Stored data

· · · · · · ·

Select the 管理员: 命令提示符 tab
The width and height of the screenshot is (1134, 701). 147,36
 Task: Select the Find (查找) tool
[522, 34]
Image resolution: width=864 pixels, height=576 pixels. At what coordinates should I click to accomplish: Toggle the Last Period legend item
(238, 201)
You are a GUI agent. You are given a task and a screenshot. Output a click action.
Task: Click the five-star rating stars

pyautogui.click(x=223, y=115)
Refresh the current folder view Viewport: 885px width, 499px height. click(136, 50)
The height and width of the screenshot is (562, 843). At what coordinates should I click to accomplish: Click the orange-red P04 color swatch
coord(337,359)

· · · · · · ·

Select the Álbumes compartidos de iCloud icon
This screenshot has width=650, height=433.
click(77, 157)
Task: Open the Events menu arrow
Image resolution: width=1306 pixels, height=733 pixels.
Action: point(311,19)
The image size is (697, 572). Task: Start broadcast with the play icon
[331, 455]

· · · · · · ·

ABOUT THIS EXERCISE | In the entries above, find the line with "Select the 管理员: 命令提示符 tab" and the line with "Refresh the current", then set down exactly those two and every line between them, nothing else.

RESULT OF THE EXERCISE |
Select the 管理员: 命令提示符 tab
The width and height of the screenshot is (1134, 701). 147,36
 Task: Select the Find (查找) tool
[522, 34]
Image resolution: width=864 pixels, height=576 pixels. At what coordinates should I click to accomplish: Toggle the Last Period legend item
(238, 201)
You are a GUI agent. You are given a task and a screenshot. Output a click action.
Task: Click the five-star rating stars

pyautogui.click(x=223, y=115)
Refresh the current folder view Viewport: 885px width, 499px height. click(136, 50)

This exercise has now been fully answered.